__TASK INSTRUCTIONS__.
Copy the data from the line with "واتس اپ پشتیبانی (161, 473)" through the end of the data, changing "CONTACT US" to "GET IN TOUCH" and keeping everything else as it is. Return only those lines and leave out the pictures.

__DATASET EXTRACT__.
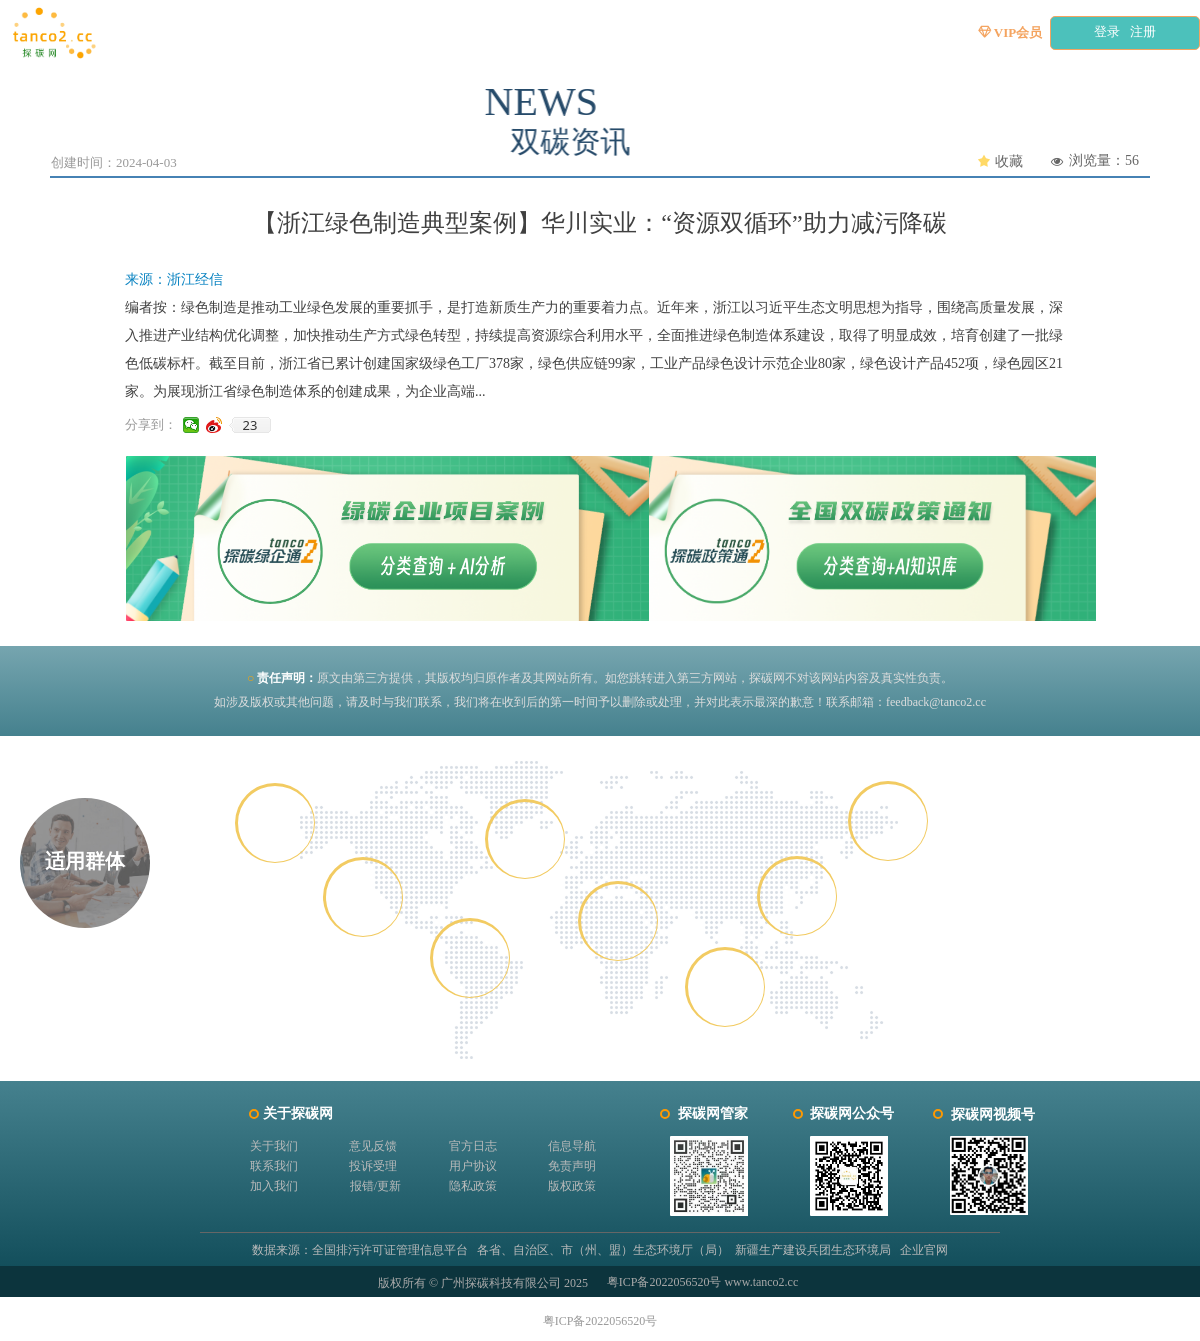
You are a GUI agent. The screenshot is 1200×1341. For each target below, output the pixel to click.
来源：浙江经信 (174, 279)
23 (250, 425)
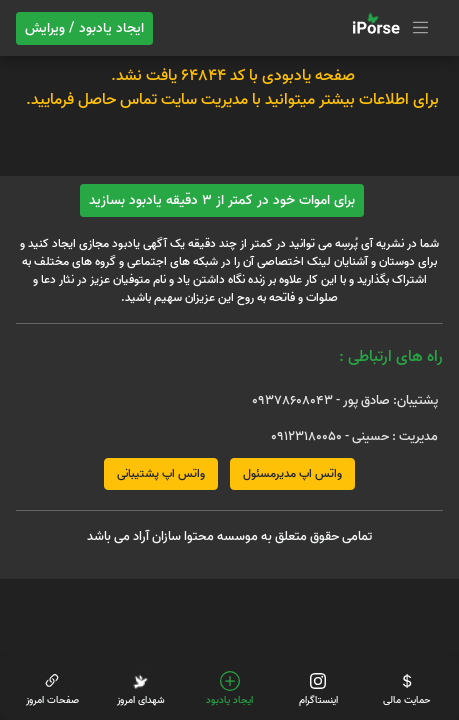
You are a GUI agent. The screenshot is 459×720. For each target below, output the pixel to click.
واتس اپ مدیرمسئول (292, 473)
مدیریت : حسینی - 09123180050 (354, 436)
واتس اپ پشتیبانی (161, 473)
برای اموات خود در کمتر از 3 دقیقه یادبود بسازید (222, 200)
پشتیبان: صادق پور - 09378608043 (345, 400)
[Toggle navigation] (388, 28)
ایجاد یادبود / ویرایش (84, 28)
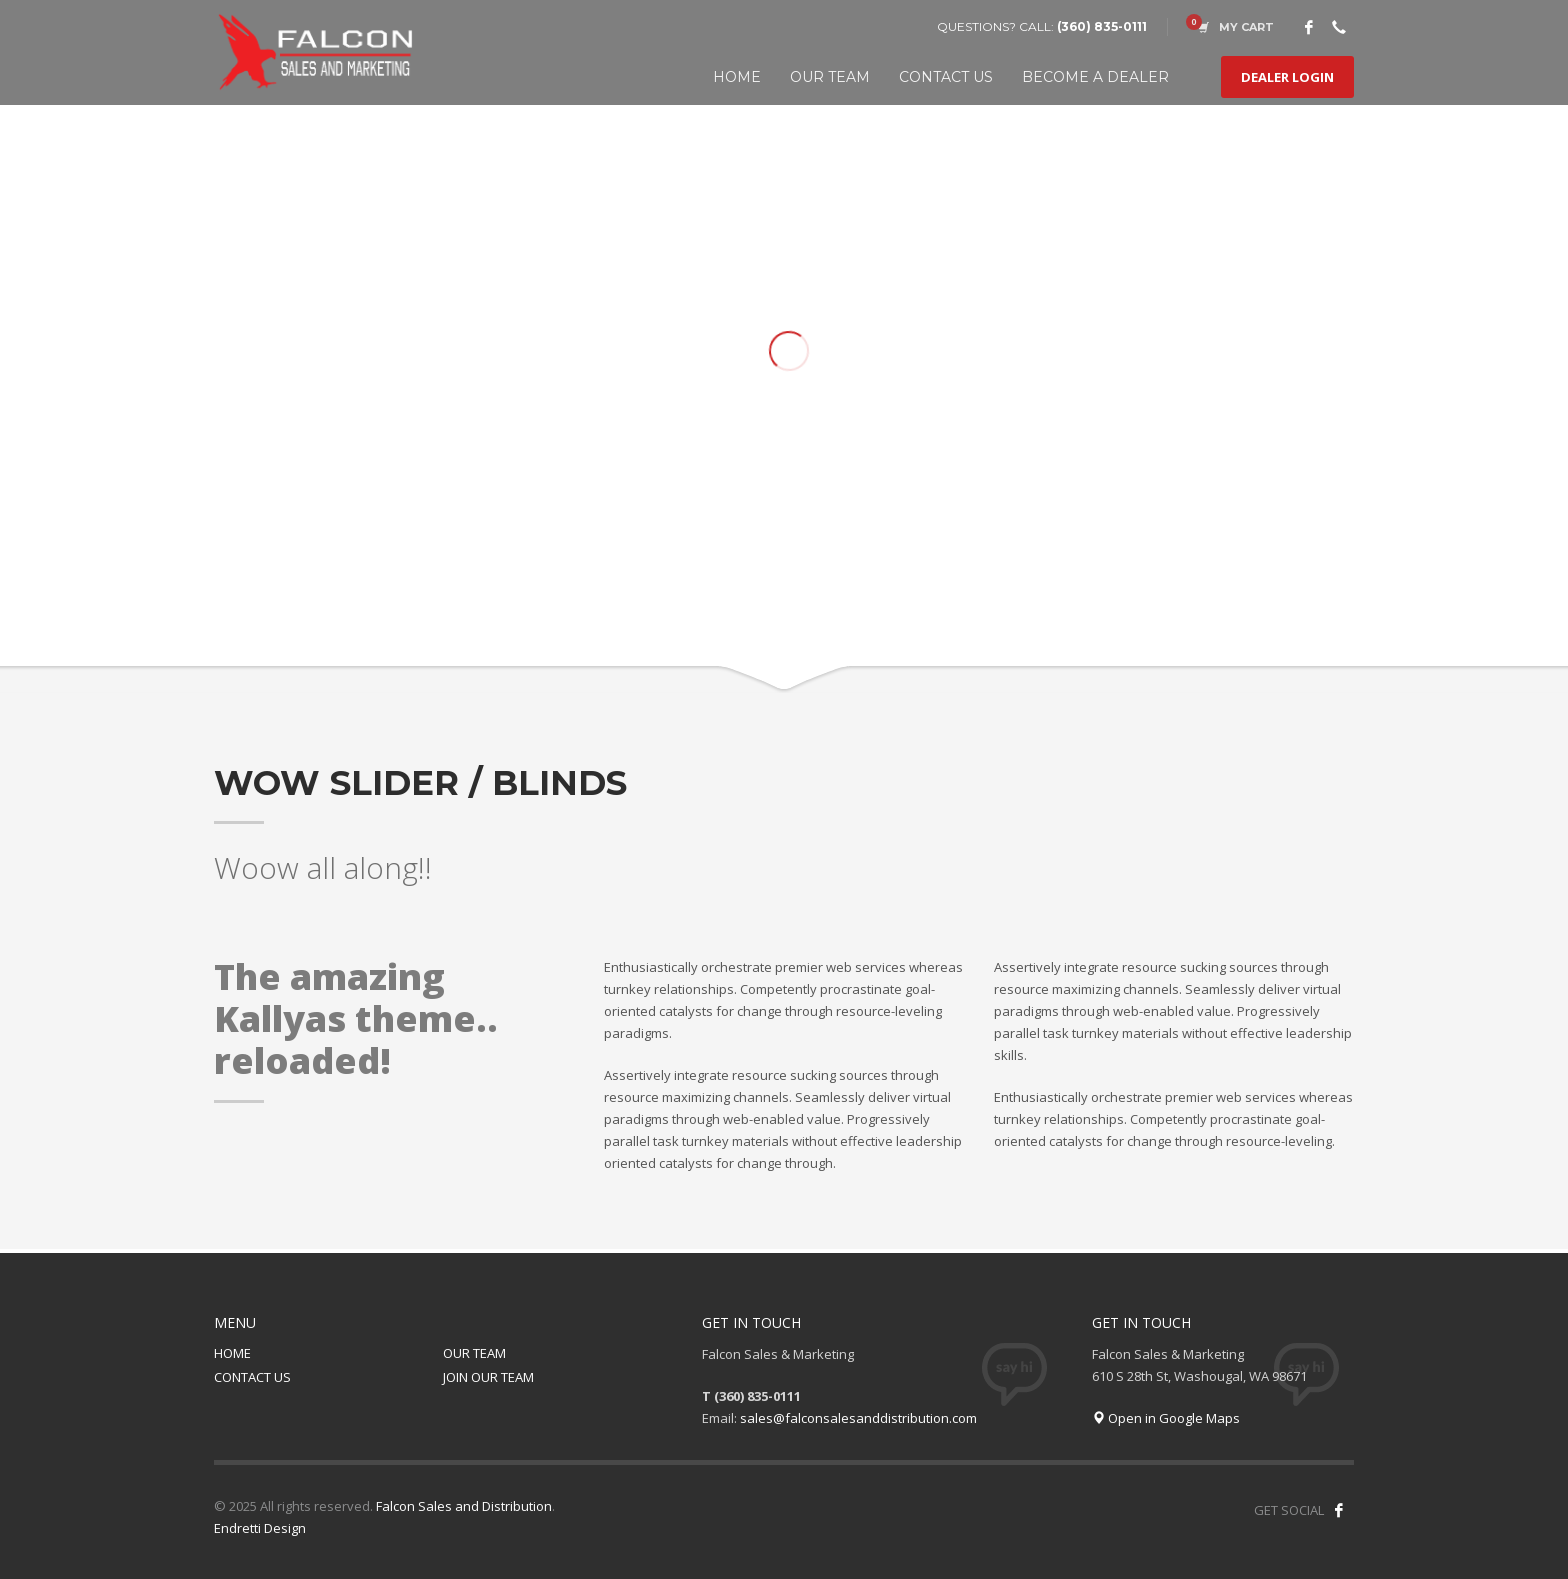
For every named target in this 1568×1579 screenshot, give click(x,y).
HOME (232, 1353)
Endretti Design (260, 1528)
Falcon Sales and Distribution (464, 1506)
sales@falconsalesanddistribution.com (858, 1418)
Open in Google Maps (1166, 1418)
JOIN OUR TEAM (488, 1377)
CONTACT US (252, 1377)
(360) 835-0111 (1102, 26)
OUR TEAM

__EXERCISE SOLUTION__.
واتس اپ پشتیبانی (161, 473)
برای اموات خود در کمتر از 3 دقیقه یادبود بسازید (222, 200)
پشتیبان: صادق پور - 09378608043 (345, 400)
[Toggle navigation] (388, 28)
ایجاد یادبود / ویرایش (84, 28)
For every named target in this 1568×1579 screenshot, give click(x,y).
HOME (232, 1353)
Endretti Design (260, 1528)
Falcon Sales and Distribution (464, 1506)
sales@falconsalesanddistribution.com (858, 1418)
Open in Google Maps (1166, 1418)
JOIN OUR TEAM (488, 1377)
GET IN TOUCH (252, 1377)
(360) 835-0111 (1102, 26)
OUR TEAM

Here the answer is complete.